İYİ ŞEYLER DE OLUYOR
-Torba yasada öğretmenlere piyango çıktı!
Günlerce korona nedeniyle “Evde kal”maktan
bunalan öğretmenlerin yaz izinleri yeni yasayla iki ay
ile sınırlandırılacak. İki ay dışında kalan tatill süreleri mesleki çalışmalar ile doldurulacak. Dört duvar
arasında sıkışan öğretmenlerimiz böylece daha çok ev
dışında bulunabilecekler.. Darısı diğer memurlarımızın ve çalışanlarımızın başına!


-Korona salgını sürecinde, düğün, nişan, sayısı, dolayısıyla evlenen çift sayısı oldukça azaldı. Durumun
önümüzdeki sünnet sezonuna da yansıyacağı belirtiliyor. Ekonomistler, bu trendin Haziran, Temmuz,
Ağustos aylarında da sürmesi halinde, vatandaşın
”takı, takı, takı!.. İki haftada bir takı! Bu ne yahu!
Gram altın mı basıyoruz biz!” şeklindeki sızlanmalarını önemli ölçüde dindireceğini ileri sürüyorlar.
Ekonomi bakanlığının, yaratılan bu ferahlık ortamı
ile ilgili bir sunum hazırlığı içinde olduğu bildiriliyor.
-Korona salgılı nedeniyle futbolda elle oynama
kuralı değiştirildi. Topa omuz ve dirsek arasındaki
kol bölümü ile müdahale etmek belirsiz bir süre için
cezadan çıkartıldı. (Buraya kadar doğru valla! Şaka
değil! Neye derman olacağını ben anlamadım!) Fifa
as başkanı Moritelli: Fıfa’nın ilgili kurulllarının, kalecinin topu elle tutması konusuna eldiven dışında bir
çözüm aradıklarını belirtti.
-”İspatla devlet desteğini al!” kolaylaştırıldı..

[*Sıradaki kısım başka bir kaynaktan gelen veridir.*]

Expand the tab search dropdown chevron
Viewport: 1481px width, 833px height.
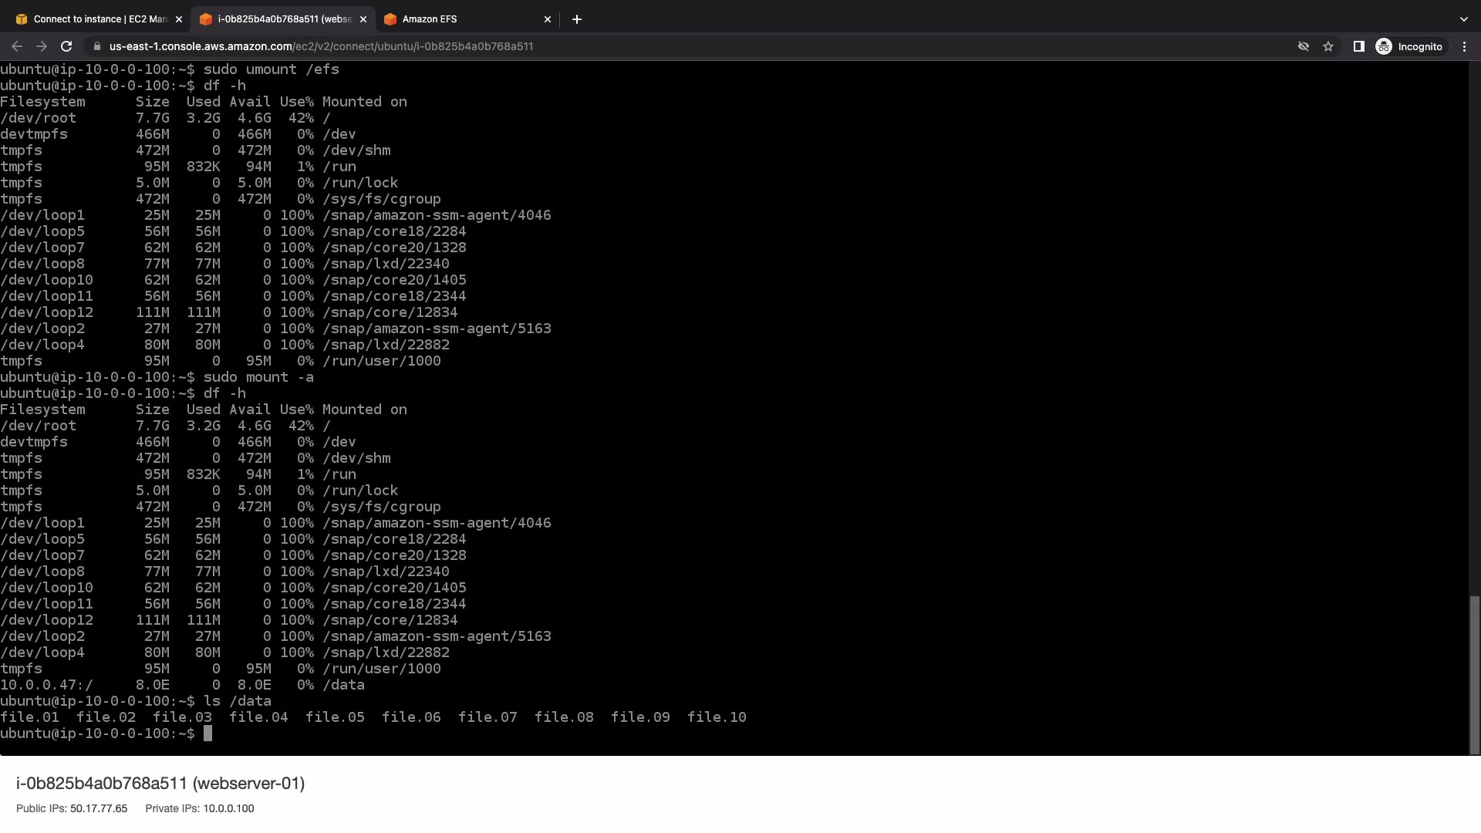click(x=1463, y=19)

Korona nedeniyle işini kaybedenler işini kaybettiğini ispatlayabilirse ve bu kişileri işten çıkaran
işletmeler, işletmelerini kapattığını ve bu kişileri tam
da bu nedenle işten çıkarttıklarınıkanıtlayabilirlerse
devlet desteğine hak kazanacak olan çalışanların,
bu durumlarını ispatlayabilmeleri için yeni bir kolaylaştırma çalışması yapıldı. Bu çalışmanın sunumunu
yapan maliye uzmanı biz baskıya girdiğimizde sunumunu henüz bitirmediğinden konunun detaylarını
yarın verebileceğiz.


BİR İYİ HABER

Bizim kuşağın, yani Seksenler’de yirmili yaşlarında olan kuşağın -hadi on yedi-yirmi beş arası
diyelim- gençliği varlık içinde geçmedi..

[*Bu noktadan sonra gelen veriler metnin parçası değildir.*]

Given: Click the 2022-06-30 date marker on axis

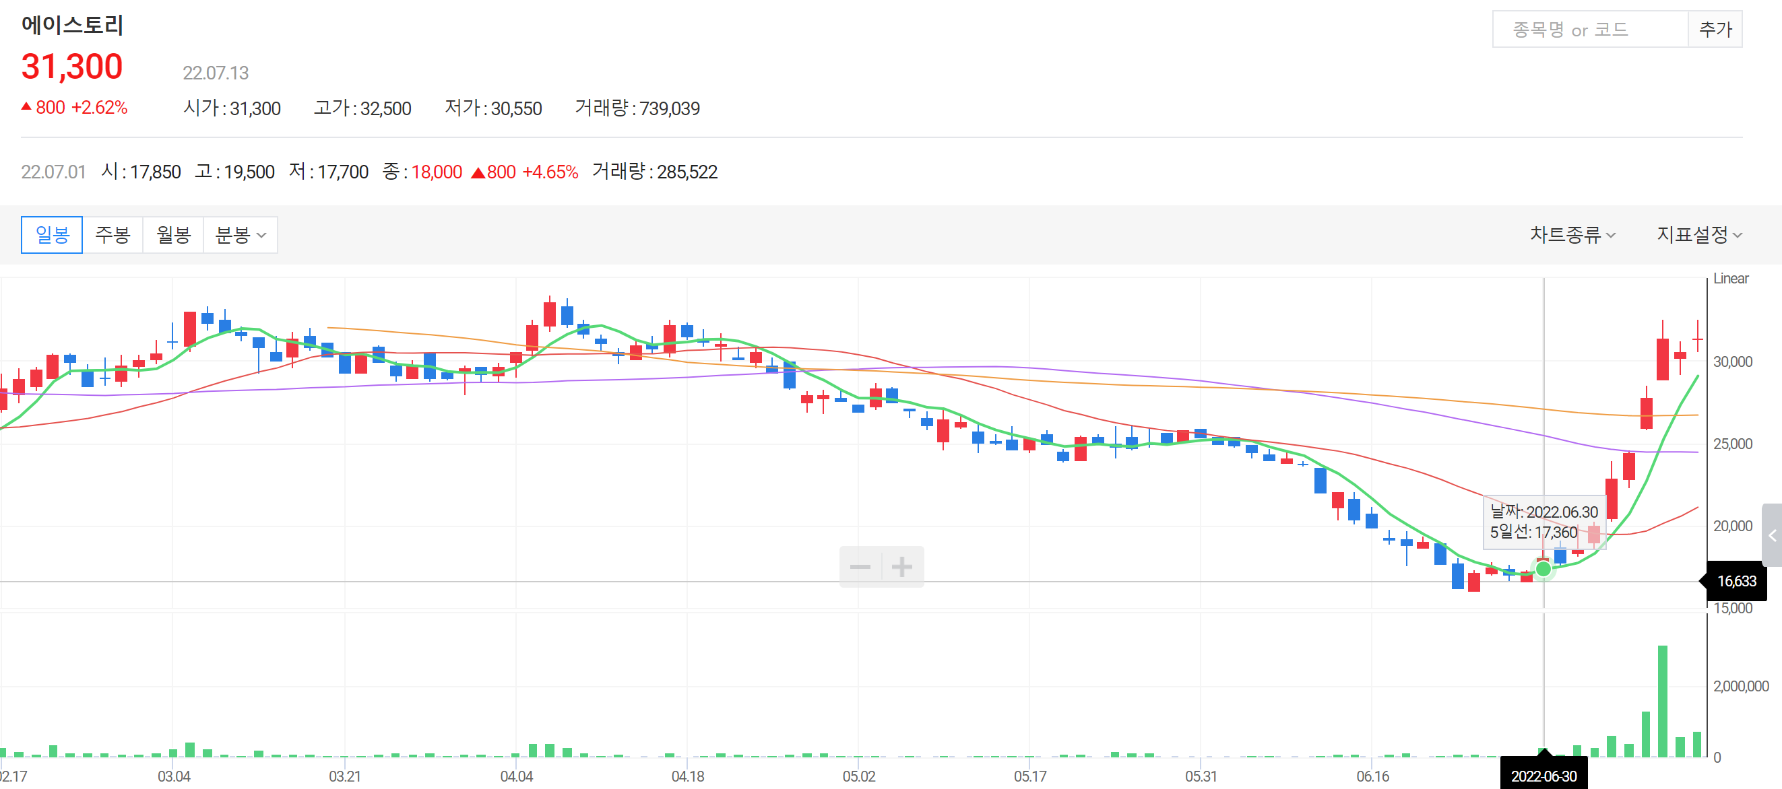Looking at the screenshot, I should [1543, 776].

Kimsede çok para yoktu. Yoksulluk, adaletsizlik,
bozuk düzen vardı.
Ama çocukluğumda ve hatta ilk gençliğimde
çöpten ekmek toplayan insanlar gördüğümü de hiç
hatırlamıyorum.
Bizim kuşağın gençlerinin, bu kuşak gençlerinden en önemli farkının, “yarına bakış” konusunda
olduğunu derin bir üzüntüyle gözlemliyorum.

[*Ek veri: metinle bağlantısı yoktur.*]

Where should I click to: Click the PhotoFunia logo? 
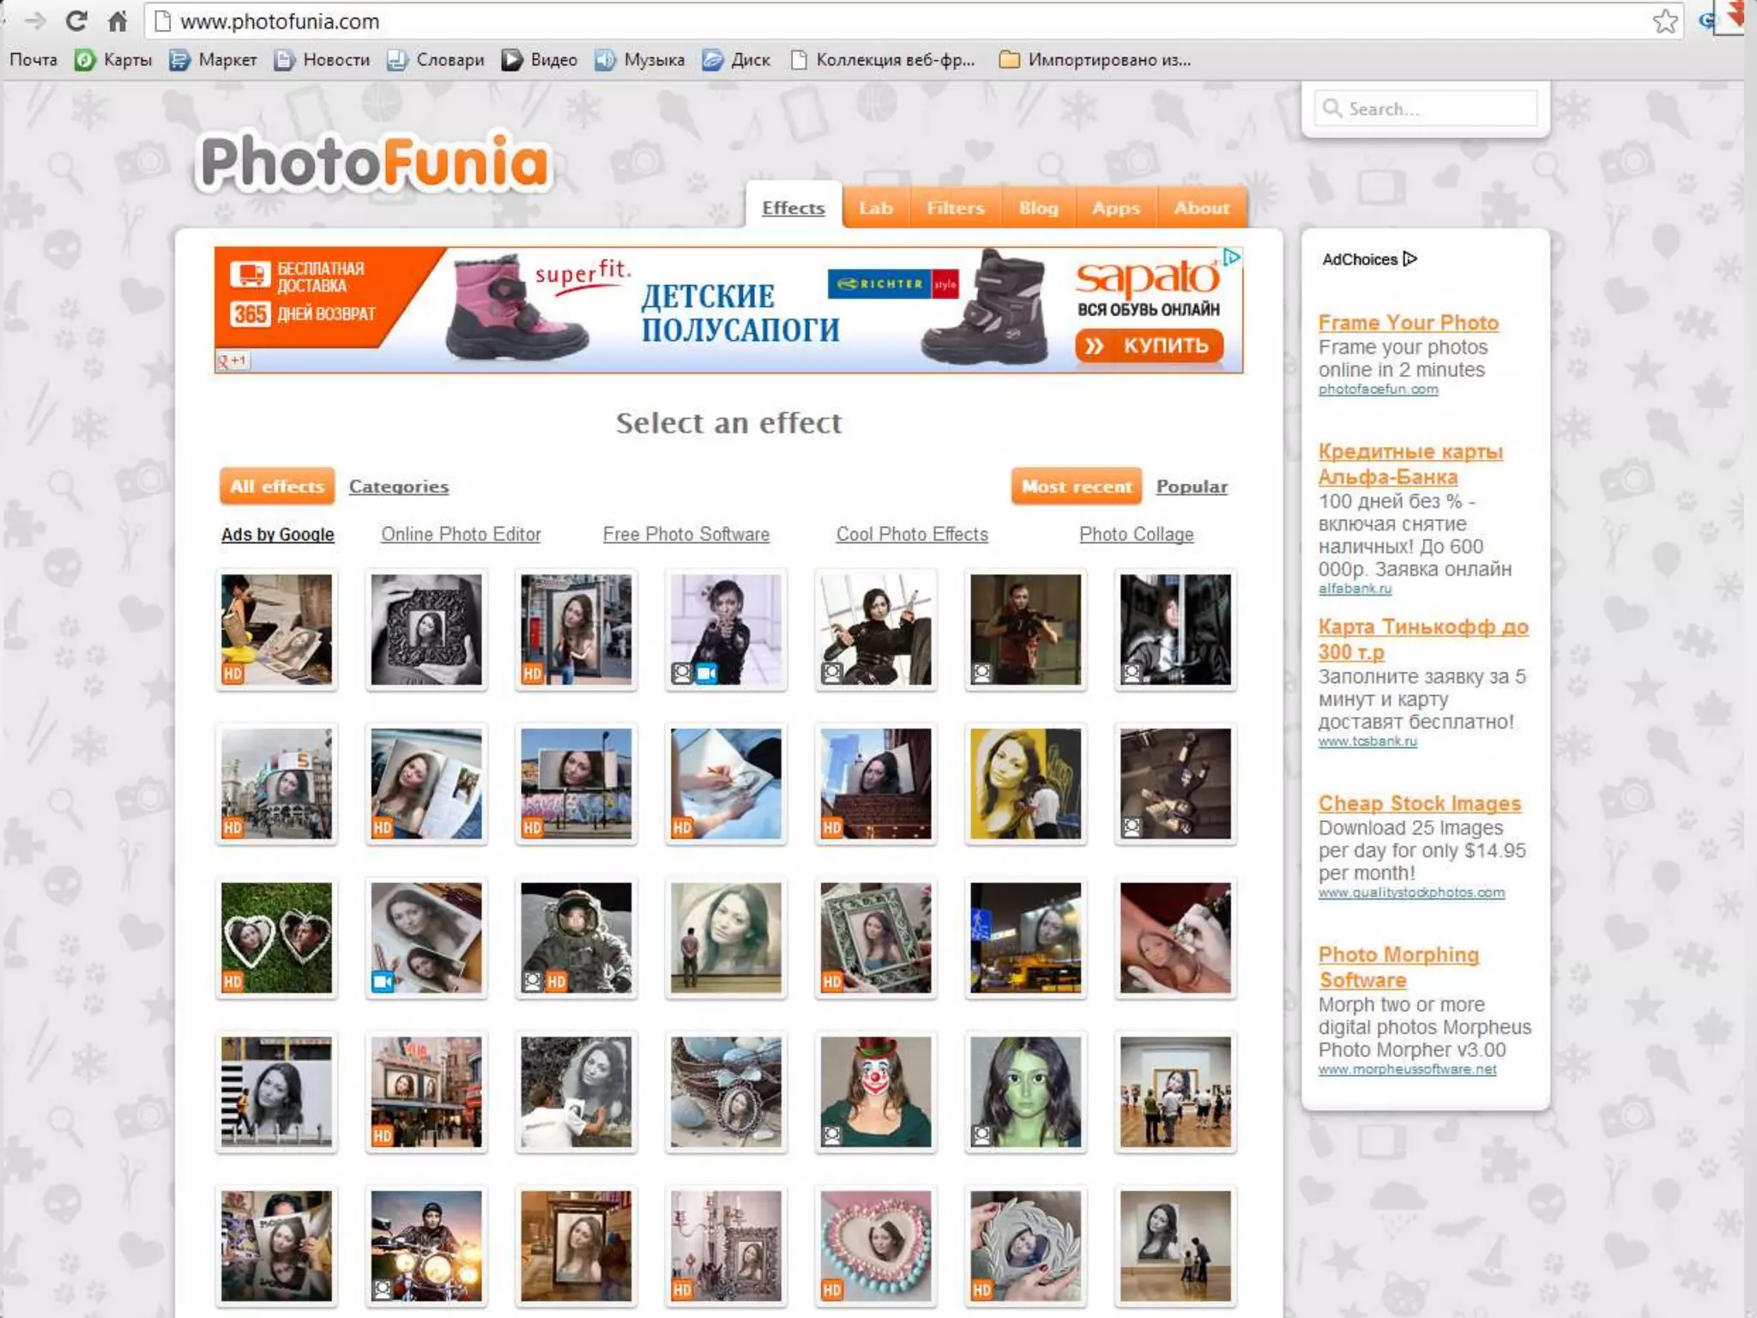pos(375,161)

Bizim gençliğimizde, kendi geleceğimiz konusundaki kaygımızın, ‘kaygı skalamız’ın içindeki yeri
neredeyse yok denilebilecek kadar arka sıralarda bir
yerlerdeydi..
Bugünün genç neslinin böğrüne “gelecek kaygısı!” ne yazık ki ağır bir travma olarak çökmüş
durumda.
Biz o yaşlarımızda, dünyayı değiştireceğimize
inanıyor, adeta yılında anlaşamıyorduk.
Oysa bu gün aynı yaşlardaki çocuklar, bırakın
dünyayı ya da ülkesini değiştirmeyi, ne, iş bulabileceklerine, ne evlenebileceklerine, ne de çoluk çocuk
yetiştirebileceklerine inanıyor! Önemli bir bölümü
için bunlar, uzak bir hayal!
• • •
Hayata, doğru yerden bakamazsanız ayrıntılar
içerisinde boğulur gidersiniz.
Oysa doğru uzaklık ve açıdan bakmak çözümü
oluşturan algoritmaları doğru sıralamanızı sağlar.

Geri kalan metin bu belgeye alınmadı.